--- START Data extract ---
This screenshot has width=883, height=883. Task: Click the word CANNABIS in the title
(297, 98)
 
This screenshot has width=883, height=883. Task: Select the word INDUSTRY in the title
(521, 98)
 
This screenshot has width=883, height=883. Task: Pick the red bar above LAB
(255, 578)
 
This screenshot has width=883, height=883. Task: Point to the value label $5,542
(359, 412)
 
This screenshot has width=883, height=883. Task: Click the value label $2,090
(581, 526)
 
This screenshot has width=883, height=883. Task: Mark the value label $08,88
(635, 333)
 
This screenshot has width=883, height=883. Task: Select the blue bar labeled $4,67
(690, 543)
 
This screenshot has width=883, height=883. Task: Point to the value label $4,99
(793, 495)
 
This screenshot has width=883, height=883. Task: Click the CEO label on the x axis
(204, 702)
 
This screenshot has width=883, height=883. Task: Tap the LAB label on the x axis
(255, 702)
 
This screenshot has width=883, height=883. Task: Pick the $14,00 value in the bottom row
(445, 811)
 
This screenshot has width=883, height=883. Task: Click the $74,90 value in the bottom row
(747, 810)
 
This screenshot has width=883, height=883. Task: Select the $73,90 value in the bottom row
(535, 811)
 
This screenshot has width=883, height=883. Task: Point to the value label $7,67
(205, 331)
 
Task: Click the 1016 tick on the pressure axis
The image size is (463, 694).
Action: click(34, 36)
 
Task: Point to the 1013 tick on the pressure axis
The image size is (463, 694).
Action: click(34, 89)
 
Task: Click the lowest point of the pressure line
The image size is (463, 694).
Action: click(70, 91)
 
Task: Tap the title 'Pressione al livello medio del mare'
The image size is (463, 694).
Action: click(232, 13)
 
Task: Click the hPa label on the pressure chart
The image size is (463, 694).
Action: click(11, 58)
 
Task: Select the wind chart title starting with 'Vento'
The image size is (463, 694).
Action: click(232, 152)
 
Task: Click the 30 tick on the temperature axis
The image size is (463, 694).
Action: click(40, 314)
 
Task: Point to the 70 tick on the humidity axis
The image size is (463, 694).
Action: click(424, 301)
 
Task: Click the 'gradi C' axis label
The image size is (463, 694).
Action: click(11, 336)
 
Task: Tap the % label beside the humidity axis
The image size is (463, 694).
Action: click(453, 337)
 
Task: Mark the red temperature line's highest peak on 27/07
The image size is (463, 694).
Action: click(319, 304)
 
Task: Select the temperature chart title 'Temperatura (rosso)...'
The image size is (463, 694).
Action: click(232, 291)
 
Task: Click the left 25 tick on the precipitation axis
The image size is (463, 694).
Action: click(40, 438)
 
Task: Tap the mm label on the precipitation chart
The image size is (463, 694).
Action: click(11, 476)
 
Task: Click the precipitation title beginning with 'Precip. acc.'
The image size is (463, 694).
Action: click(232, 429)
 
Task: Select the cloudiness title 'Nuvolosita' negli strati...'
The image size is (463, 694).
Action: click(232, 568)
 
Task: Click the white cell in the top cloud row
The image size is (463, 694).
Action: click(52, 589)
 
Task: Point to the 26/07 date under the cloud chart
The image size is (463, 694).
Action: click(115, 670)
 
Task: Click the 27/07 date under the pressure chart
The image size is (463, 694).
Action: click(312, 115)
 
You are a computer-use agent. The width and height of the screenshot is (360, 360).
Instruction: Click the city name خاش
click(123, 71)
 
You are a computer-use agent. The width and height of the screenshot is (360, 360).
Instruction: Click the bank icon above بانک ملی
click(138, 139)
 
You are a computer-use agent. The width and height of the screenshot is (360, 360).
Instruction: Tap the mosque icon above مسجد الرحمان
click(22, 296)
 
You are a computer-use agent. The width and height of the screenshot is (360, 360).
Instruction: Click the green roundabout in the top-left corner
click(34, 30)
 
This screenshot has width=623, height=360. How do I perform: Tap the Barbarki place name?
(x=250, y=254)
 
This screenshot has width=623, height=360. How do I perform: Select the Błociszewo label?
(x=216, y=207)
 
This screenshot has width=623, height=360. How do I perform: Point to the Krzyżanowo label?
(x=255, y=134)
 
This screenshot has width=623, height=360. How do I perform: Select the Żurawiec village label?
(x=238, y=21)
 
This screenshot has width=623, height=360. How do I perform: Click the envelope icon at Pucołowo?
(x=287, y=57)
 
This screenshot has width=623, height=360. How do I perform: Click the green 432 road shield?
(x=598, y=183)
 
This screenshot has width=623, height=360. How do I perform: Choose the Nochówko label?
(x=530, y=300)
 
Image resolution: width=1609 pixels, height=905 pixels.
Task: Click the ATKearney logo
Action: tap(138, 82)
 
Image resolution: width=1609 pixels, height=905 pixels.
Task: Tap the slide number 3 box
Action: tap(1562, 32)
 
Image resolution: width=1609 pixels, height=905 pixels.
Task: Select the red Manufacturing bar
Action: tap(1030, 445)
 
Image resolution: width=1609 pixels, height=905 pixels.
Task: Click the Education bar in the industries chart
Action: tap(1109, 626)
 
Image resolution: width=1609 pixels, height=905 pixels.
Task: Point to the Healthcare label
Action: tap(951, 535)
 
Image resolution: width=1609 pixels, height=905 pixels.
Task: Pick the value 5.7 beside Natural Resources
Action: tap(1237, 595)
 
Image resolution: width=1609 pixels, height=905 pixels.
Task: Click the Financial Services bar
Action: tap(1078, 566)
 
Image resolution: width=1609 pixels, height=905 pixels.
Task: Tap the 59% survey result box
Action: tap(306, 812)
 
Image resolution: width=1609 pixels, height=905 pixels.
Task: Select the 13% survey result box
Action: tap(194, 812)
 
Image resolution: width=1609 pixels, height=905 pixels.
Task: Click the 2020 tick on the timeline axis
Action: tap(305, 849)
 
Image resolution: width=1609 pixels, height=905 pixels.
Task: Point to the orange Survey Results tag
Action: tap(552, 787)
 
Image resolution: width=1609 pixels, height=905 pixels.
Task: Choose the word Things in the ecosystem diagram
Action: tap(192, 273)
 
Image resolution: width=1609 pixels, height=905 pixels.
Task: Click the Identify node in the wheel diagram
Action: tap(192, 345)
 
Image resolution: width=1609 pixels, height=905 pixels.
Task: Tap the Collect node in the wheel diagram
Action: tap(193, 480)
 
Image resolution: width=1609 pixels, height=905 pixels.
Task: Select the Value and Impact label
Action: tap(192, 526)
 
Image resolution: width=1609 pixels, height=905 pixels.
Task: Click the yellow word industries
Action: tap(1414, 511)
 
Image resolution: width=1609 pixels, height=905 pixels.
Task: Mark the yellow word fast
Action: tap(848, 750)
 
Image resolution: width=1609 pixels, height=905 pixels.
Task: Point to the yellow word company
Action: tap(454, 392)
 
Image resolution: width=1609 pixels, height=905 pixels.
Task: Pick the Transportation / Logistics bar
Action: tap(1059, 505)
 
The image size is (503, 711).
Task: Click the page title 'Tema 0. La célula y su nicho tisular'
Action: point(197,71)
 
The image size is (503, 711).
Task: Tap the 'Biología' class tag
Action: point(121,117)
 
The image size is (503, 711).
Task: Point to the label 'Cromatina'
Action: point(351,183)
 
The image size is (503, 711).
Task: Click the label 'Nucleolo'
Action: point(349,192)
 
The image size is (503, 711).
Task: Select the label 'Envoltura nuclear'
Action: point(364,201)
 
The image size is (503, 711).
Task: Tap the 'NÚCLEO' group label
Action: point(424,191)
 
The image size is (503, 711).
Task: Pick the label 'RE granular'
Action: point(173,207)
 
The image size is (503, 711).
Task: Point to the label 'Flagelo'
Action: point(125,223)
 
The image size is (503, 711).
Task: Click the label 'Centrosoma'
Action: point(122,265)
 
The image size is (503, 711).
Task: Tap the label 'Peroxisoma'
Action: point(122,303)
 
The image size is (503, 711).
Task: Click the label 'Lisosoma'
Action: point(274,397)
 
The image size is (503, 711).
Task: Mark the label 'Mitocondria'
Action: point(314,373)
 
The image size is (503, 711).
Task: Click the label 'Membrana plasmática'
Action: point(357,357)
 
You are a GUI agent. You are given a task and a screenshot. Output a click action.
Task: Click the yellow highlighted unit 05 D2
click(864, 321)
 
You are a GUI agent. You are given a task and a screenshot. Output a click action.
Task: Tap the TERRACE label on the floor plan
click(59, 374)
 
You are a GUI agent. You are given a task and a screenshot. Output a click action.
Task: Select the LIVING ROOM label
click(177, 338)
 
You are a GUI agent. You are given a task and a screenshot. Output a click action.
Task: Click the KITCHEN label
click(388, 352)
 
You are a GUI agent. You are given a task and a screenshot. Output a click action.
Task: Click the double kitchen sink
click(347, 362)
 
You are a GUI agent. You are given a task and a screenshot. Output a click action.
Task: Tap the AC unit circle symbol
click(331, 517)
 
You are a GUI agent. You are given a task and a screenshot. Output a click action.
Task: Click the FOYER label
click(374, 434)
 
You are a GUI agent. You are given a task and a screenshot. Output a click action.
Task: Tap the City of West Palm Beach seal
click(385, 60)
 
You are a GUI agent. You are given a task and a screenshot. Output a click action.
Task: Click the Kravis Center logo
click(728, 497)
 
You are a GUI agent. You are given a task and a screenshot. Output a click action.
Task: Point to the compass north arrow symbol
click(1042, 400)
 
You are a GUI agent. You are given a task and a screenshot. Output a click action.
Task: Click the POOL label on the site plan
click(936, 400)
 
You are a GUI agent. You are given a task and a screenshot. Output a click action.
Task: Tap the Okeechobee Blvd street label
--- END Data extract ---
> Exercise details: Rewrite the lines between the one holding "icon at Pucołowo?" and the one holding "(x=598, y=183)", inclusive, replacing "screenshot" with "image" and leaving everything else as it stands. Return only those lines.

> Result of this exercise:
This image has width=623, height=360. How do I perform: Click the envelope icon at Pucołowo?
(x=287, y=57)
 
This image has width=623, height=360. How do I perform: Click the green 432 road shield?
(x=598, y=183)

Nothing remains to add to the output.